Following this logic, let us analyze the proposed execution plan. The database engine performs two Cluster Index Scan operations: the first on Production.Product table and its PK_Product_ProductID clustered index (you can see details about this operation by clicking on the operation icon as shown on the Figure 2) and the other on Sales.SalesOrderDetail table and its PK_SalesOrderDetail_SalesOrderID_SalesOrderDetailID clustered index. It performs a Hash Match operation to both outputs in order to join them. Then, it sorts the output of the join operation and applies a Stream Aggregate operation to group by CarrierTrackingNumber and SalesOrderID fields on the table Sales.SalesOrderDetail. Finally, the Select operation is applied, which is not a physical or logical operation but rather a placeholder operation that represents the overall query result and cost.
Figure 2
In this execution plan, the most costly operation is the Sort. In this case, you cannot do anything to further refine this query.
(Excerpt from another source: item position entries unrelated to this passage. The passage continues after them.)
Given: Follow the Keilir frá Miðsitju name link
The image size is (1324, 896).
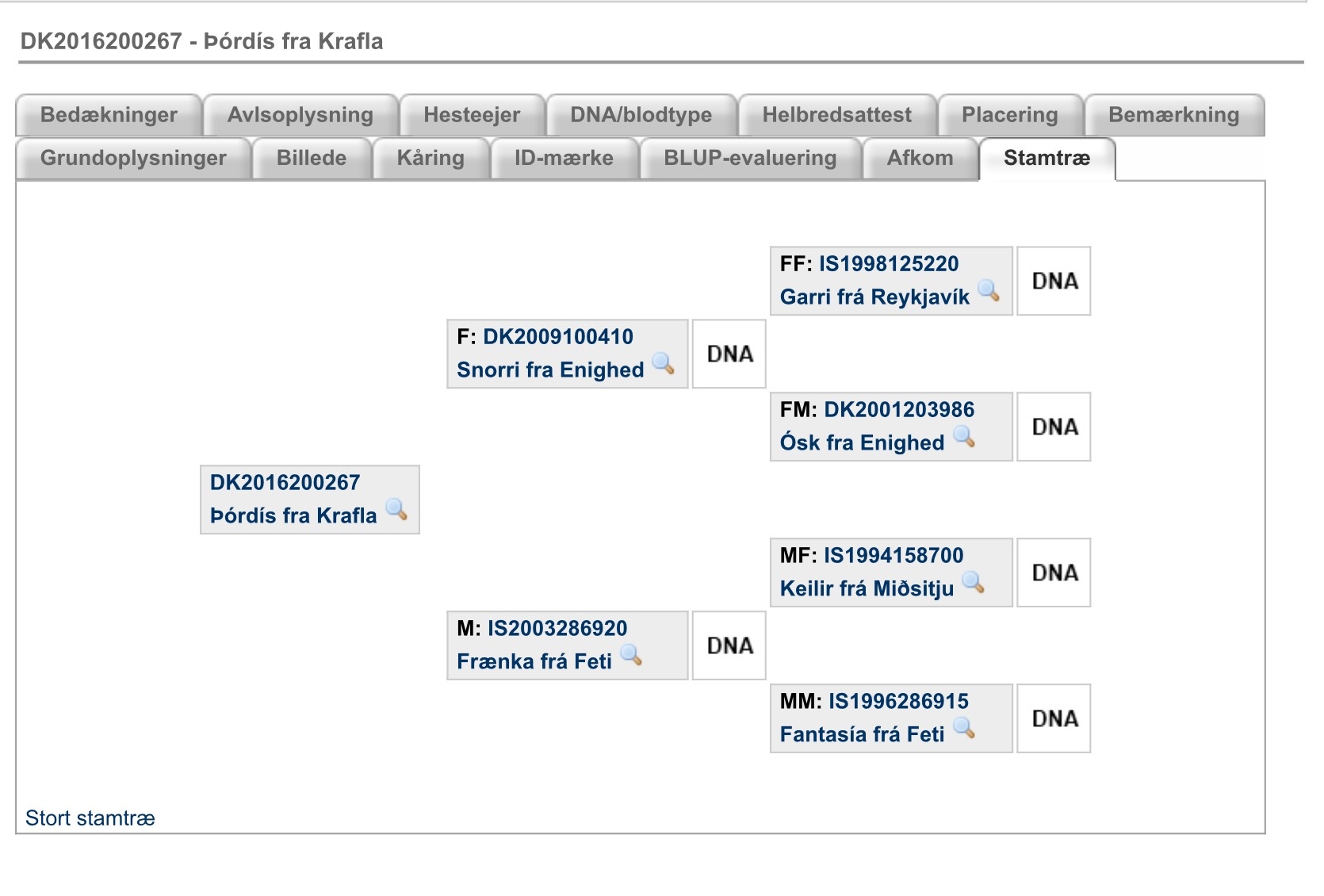Looking at the screenshot, I should coord(867,588).
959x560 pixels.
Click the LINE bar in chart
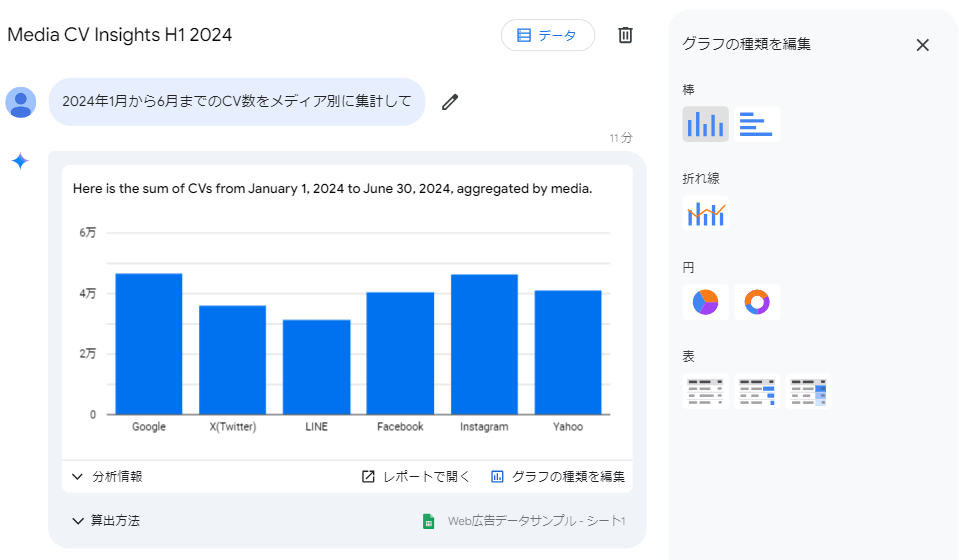coord(316,367)
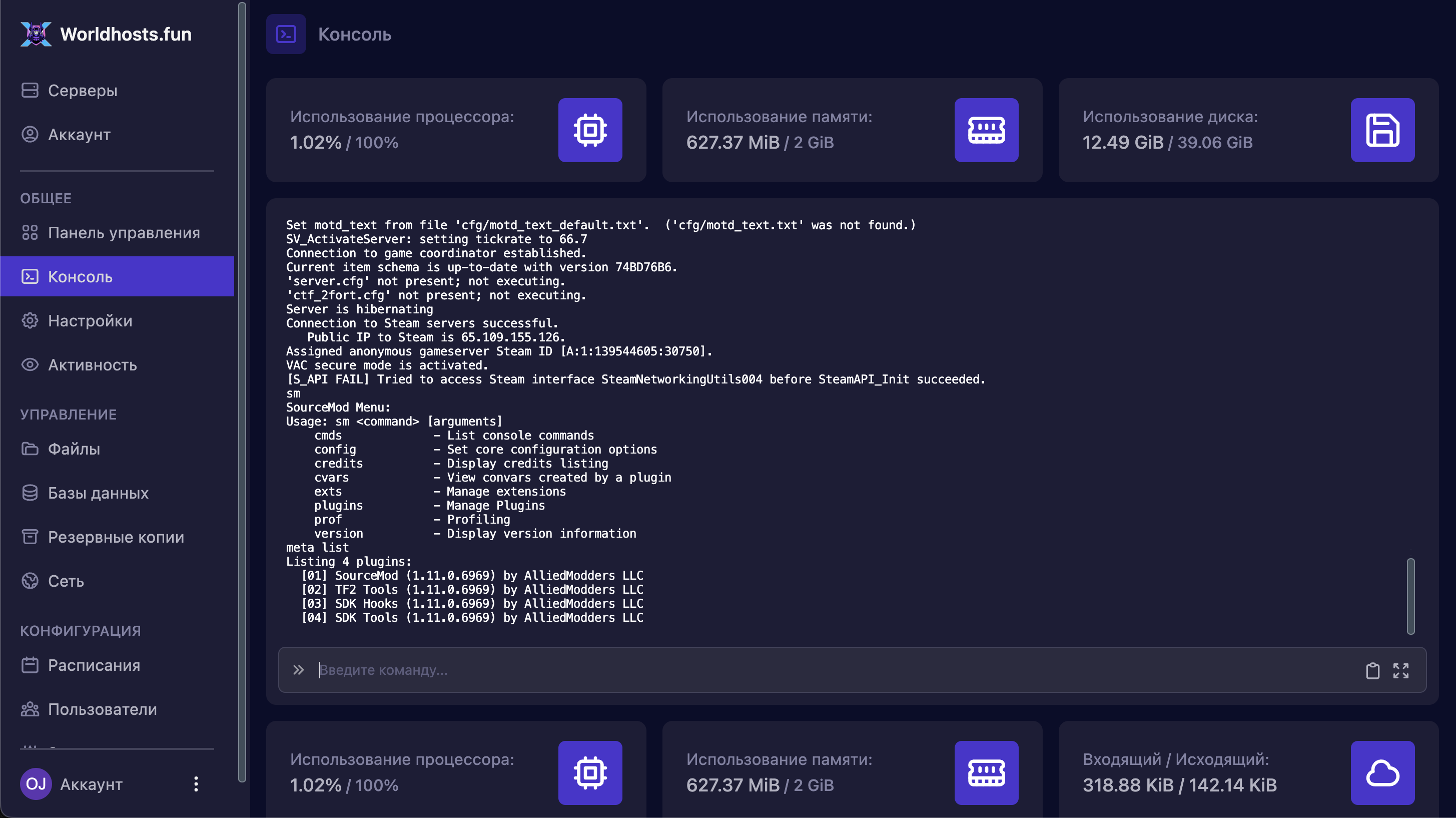The width and height of the screenshot is (1456, 818).
Task: Click the bottom CPU chip icon
Action: (590, 773)
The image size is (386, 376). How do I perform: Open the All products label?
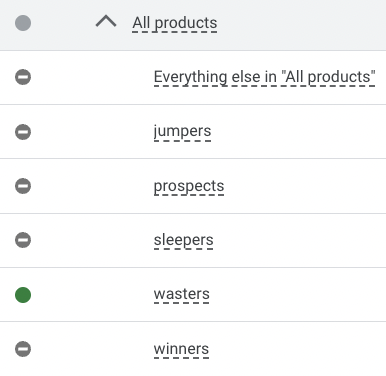click(x=175, y=23)

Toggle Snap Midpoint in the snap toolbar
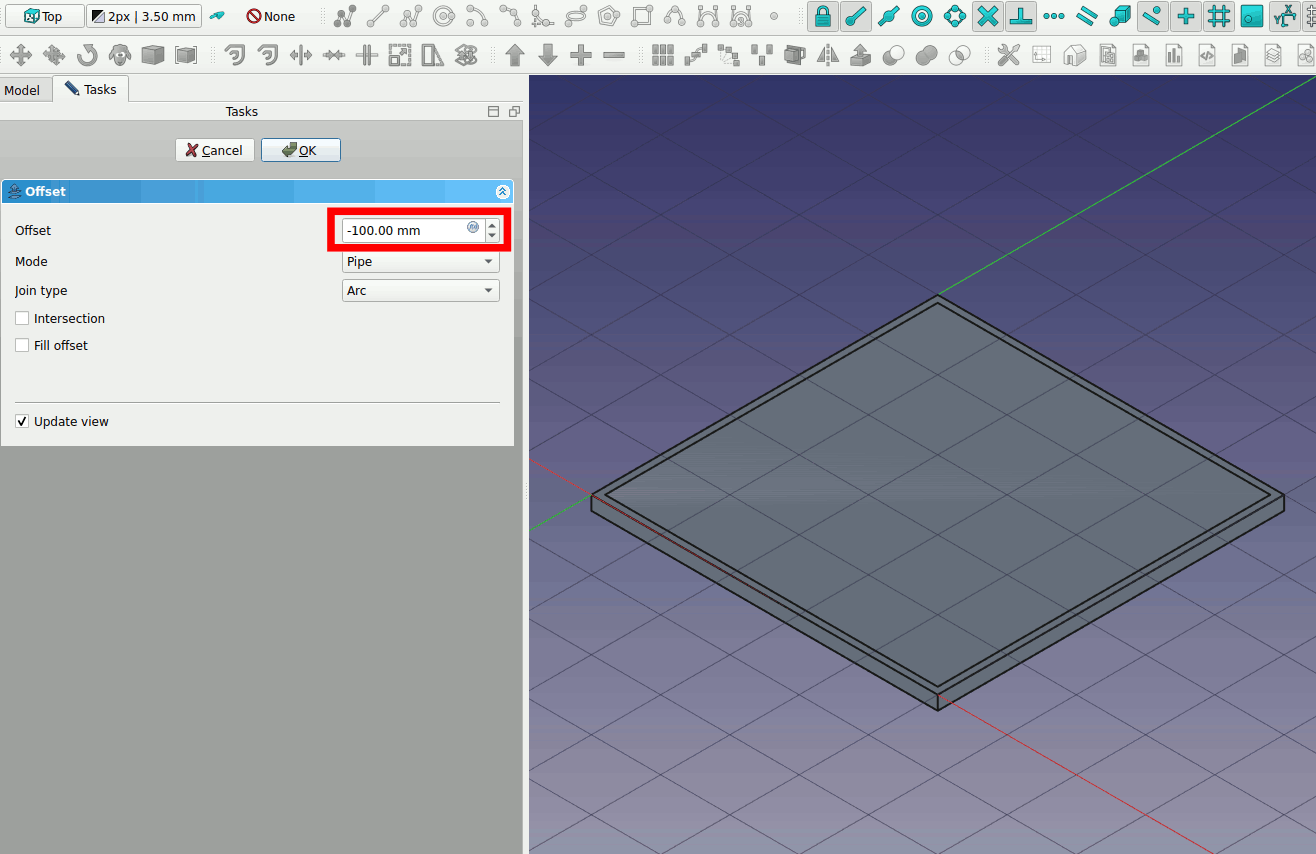click(888, 16)
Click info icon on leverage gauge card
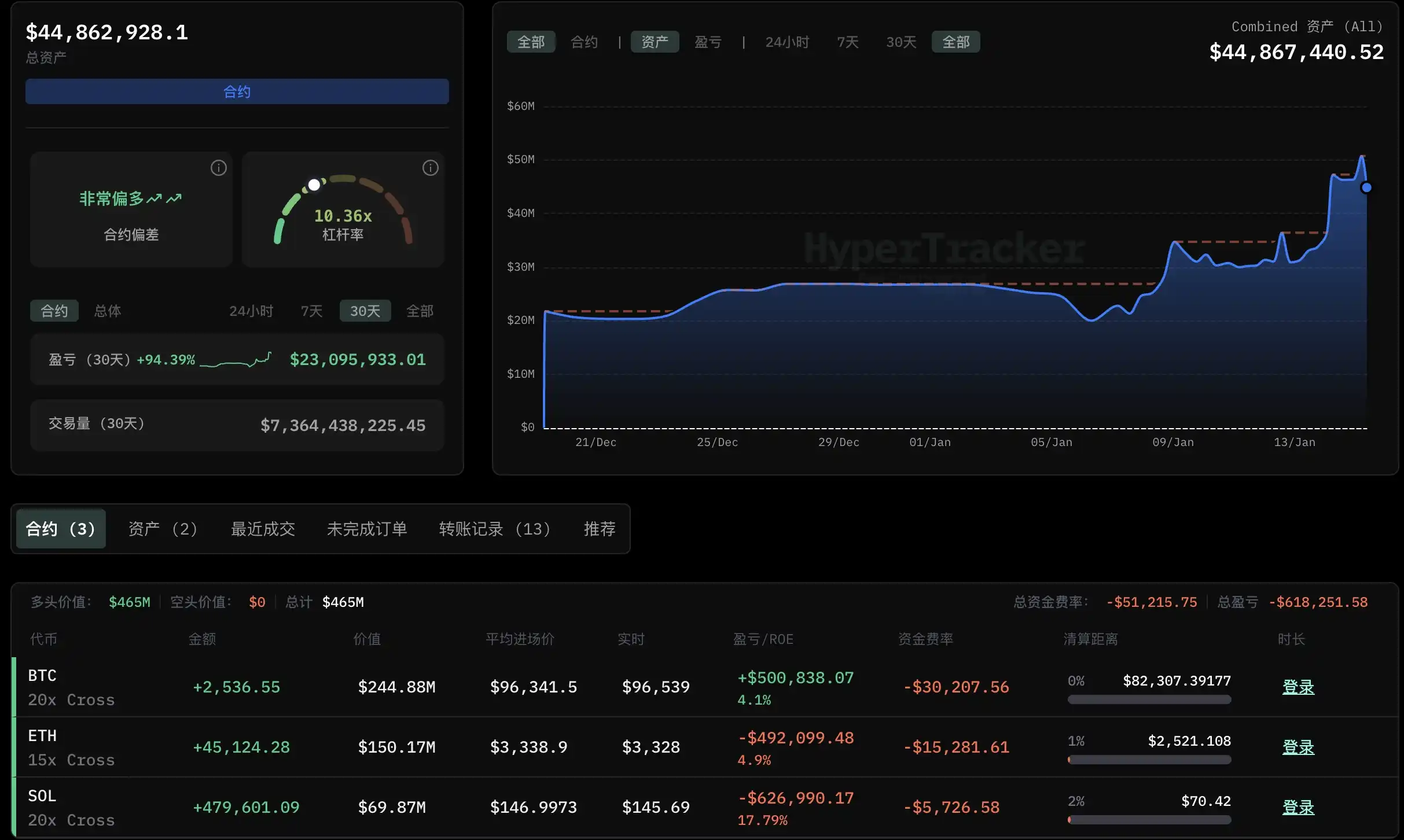This screenshot has width=1404, height=840. (430, 168)
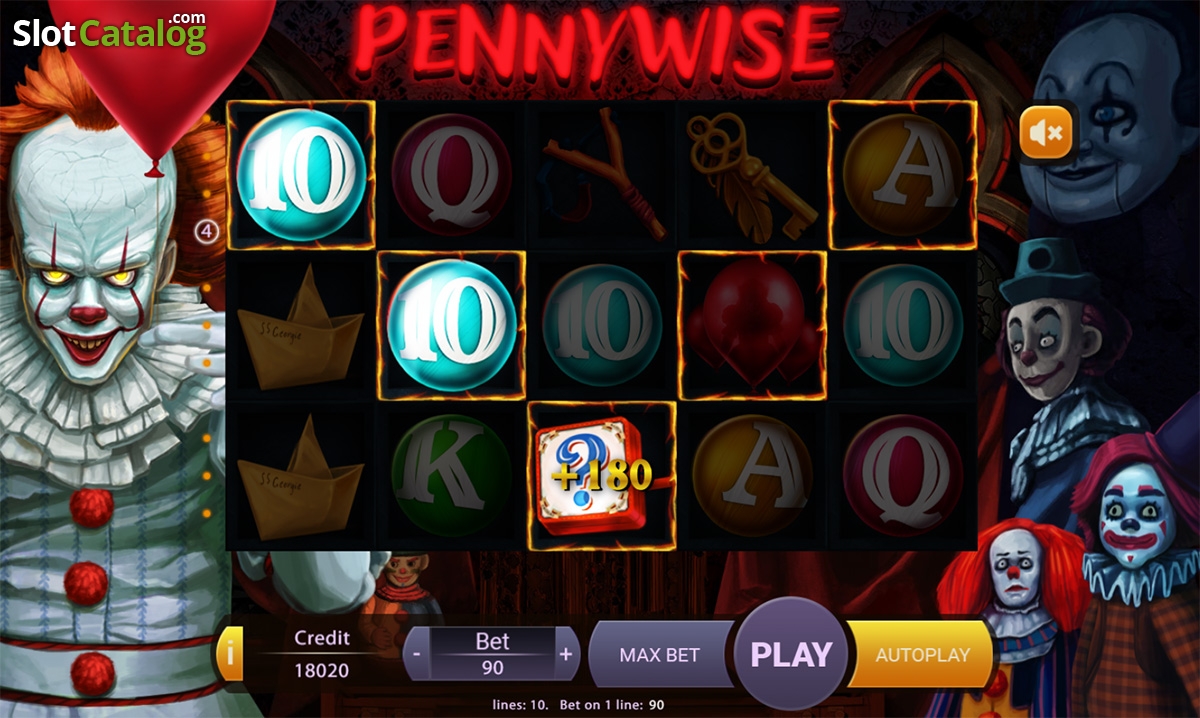
Task: Decrease the bet with minus button
Action: coord(416,654)
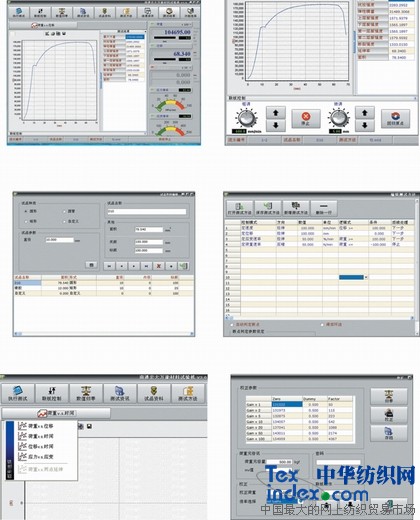Image resolution: width=420 pixels, height=520 pixels.
Task: Open the 测试方法 test method icon
Action: coord(188,393)
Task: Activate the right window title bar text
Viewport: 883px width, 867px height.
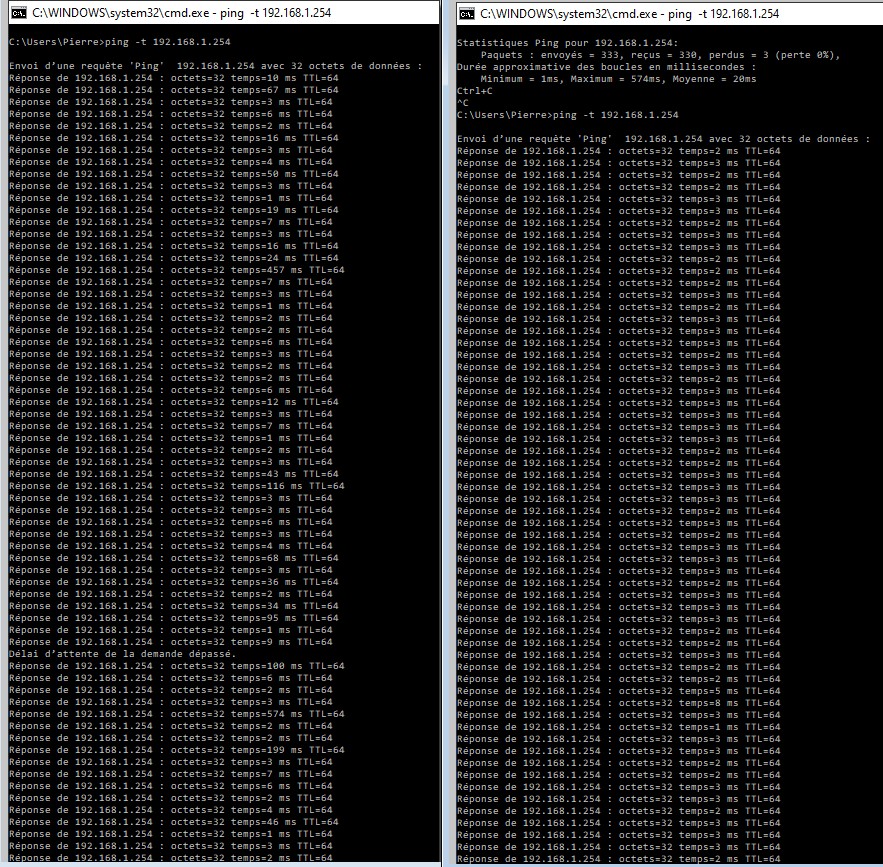Action: pos(629,14)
Sometimes we find inefficient queries executing full table scans that can be optimized by creating an index associated with the predicate of the query, although such index creation is not always possible.
SQL Server Performance Tuning
There are several strategies for tuning the performance in SQL Server:
Problem: Low Memory Condition detected and Low Hit Cache Rate results in page faults.
Solution: Increment the total RAM memory to improve the cache hit rate, that is, the number of data pages in memory.
Problem: Full Table Scan found that is used only to find specifics rows.
Solution: Create and maintain indexes.
Problem: Excess Paging detected.
Solution: Add a RAID I/O subsystem or faster disk drives to your server.
Problem: Low Query Execution detected because data tables are very large.
Solution: Partition large data sets and create indexes. This reduces I/O contention and improves parallel operations.
Problem: Low Query Execution detected.
Solution: Tune the SQL queries and programs written in PL/SQL using the techniques explained.
Conclusion
In this article I have covered the main concepts of query optimization by explaining how to analyze the execution plan associated with SQL Server queries and and then how to tune the performance of your SQL Server database using some provided strategies.